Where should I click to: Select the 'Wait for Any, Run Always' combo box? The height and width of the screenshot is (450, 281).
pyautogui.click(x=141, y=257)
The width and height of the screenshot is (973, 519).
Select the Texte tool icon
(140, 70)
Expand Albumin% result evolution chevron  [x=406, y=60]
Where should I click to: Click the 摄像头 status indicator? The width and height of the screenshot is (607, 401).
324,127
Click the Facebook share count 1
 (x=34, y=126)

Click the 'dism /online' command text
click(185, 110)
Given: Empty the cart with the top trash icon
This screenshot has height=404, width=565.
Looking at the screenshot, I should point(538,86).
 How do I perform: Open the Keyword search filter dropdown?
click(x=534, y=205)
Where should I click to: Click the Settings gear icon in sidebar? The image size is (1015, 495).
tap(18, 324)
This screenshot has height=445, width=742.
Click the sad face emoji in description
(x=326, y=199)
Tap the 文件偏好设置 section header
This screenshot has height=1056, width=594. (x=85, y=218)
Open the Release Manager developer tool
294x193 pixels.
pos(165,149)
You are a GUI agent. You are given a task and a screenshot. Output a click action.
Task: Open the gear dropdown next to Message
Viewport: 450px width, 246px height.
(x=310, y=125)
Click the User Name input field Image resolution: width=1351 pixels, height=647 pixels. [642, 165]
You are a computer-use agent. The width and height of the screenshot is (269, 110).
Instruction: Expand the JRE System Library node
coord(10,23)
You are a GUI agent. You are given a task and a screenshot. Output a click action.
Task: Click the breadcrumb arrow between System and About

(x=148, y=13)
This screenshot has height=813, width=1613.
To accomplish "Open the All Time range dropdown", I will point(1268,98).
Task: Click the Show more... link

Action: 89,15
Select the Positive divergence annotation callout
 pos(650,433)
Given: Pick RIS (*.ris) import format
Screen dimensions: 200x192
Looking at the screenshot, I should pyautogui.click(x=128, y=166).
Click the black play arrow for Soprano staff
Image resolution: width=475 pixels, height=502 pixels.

● ASSIGNED TASK:
What is needed is an exact copy of the lines from the one holding "Select the Positive" through the final line of the material.

● TASK RESPONSE:
Select the Positive divergence annotation callout
 pos(650,433)
Given: Pick RIS (*.ris) import format
Screen dimensions: 200x192
Looking at the screenshot, I should pyautogui.click(x=128, y=166).
Click the black play arrow for Soprano staff
Image resolution: width=475 pixels, height=502 pixels.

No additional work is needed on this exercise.